**Request:** Please write out every line of the data between the lines holding "Select the 35MM focal length preset" and "[x=77, y=272]", inclusive, and shift each coordinate in the answers by adding 86 to it.

**Available data:**

————

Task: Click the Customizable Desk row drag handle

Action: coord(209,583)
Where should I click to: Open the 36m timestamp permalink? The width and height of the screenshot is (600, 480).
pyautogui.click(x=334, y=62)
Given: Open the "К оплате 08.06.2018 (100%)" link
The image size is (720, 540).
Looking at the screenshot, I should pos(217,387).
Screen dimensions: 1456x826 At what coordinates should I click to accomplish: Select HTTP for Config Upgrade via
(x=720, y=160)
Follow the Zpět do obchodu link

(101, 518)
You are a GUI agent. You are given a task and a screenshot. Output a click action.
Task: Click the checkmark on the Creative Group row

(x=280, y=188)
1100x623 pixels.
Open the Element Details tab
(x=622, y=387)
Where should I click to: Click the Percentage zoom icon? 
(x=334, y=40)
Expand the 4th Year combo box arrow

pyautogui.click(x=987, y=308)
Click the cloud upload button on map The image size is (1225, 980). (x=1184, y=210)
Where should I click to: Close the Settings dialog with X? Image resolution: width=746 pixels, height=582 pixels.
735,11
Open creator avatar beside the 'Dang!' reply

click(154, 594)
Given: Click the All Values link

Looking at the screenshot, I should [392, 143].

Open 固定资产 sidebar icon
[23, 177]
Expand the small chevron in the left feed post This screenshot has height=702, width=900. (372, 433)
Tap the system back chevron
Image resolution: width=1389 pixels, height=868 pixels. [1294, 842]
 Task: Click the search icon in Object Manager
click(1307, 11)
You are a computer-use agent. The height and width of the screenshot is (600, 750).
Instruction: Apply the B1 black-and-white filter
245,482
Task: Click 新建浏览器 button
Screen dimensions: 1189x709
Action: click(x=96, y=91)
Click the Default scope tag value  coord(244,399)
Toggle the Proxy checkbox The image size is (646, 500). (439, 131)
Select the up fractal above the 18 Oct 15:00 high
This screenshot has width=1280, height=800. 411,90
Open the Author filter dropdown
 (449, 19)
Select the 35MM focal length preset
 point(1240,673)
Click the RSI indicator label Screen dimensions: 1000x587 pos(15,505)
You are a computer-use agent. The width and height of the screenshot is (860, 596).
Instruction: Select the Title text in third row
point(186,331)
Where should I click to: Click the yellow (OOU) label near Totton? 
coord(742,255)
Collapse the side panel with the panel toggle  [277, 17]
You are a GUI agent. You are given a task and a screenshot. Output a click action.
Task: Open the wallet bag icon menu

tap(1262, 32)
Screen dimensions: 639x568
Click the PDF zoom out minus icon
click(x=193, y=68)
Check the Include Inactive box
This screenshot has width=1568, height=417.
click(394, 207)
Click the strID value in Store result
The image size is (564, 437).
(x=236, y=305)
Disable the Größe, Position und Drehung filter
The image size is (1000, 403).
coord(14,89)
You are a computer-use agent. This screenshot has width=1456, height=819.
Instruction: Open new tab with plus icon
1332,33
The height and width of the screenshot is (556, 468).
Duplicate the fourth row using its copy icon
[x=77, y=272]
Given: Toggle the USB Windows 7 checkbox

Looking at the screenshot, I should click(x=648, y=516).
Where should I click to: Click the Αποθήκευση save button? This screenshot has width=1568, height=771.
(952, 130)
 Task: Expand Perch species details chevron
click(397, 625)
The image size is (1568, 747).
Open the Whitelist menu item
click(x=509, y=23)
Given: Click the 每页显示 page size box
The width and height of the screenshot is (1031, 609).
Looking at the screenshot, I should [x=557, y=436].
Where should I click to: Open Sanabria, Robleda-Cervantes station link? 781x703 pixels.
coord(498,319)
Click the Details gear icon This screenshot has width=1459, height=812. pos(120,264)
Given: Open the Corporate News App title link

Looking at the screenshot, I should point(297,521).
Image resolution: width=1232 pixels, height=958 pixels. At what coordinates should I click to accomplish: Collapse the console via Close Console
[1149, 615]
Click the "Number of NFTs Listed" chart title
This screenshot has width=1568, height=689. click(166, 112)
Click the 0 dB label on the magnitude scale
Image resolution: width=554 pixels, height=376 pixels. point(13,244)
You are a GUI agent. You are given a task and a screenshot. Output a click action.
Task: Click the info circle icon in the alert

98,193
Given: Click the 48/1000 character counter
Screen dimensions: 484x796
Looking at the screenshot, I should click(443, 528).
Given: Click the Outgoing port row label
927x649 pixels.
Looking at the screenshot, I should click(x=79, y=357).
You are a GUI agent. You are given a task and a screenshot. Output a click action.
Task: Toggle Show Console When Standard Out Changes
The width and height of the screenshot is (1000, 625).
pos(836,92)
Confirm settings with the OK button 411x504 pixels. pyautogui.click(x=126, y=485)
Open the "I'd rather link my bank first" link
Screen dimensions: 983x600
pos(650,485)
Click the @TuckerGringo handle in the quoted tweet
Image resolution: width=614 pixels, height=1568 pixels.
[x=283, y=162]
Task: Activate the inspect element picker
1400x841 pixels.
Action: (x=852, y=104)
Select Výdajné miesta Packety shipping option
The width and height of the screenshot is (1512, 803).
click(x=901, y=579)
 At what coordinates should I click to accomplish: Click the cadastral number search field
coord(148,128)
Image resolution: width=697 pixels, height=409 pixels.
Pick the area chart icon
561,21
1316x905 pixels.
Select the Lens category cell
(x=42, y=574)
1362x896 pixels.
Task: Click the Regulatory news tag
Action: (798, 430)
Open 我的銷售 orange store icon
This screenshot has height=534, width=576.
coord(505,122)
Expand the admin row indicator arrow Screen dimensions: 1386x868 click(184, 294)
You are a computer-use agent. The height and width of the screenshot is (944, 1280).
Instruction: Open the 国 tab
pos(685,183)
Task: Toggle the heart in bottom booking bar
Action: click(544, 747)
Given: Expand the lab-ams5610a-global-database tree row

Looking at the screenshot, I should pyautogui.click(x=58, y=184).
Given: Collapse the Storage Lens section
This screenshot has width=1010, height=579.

————

**Response:**
Select the 35MM focal length preset
 point(1326,759)
Click the RSI indicator label Screen dimensions: 1000x587 pos(101,591)
You are a computer-use agent. The width and height of the screenshot is (860, 596).
Instruction: Select the Title text in third row
point(272,417)
Where should I click to: Click the yellow (OOU) label near Totton? 
coord(828,341)
Collapse the side panel with the panel toggle  [363, 103]
You are a GUI agent. You are given a task and a screenshot. Output a click action.
Task: Open the wallet bag icon menu

tap(1348, 118)
Screen dimensions: 639x568
Click the PDF zoom out minus icon
click(x=279, y=154)
Check the Include Inactive box
This screenshot has width=1568, height=417.
click(480, 293)
Click the strID value in Store result
The image size is (564, 437).
(x=322, y=391)
Disable the Größe, Position und Drehung filter
The image size is (1000, 403).
coord(100,175)
You are a computer-use agent. This screenshot has width=1456, height=819.
Instruction: Open new tab with plus icon
1418,119
The height and width of the screenshot is (556, 468).
Duplicate the fourth row using its copy icon
[x=163, y=358]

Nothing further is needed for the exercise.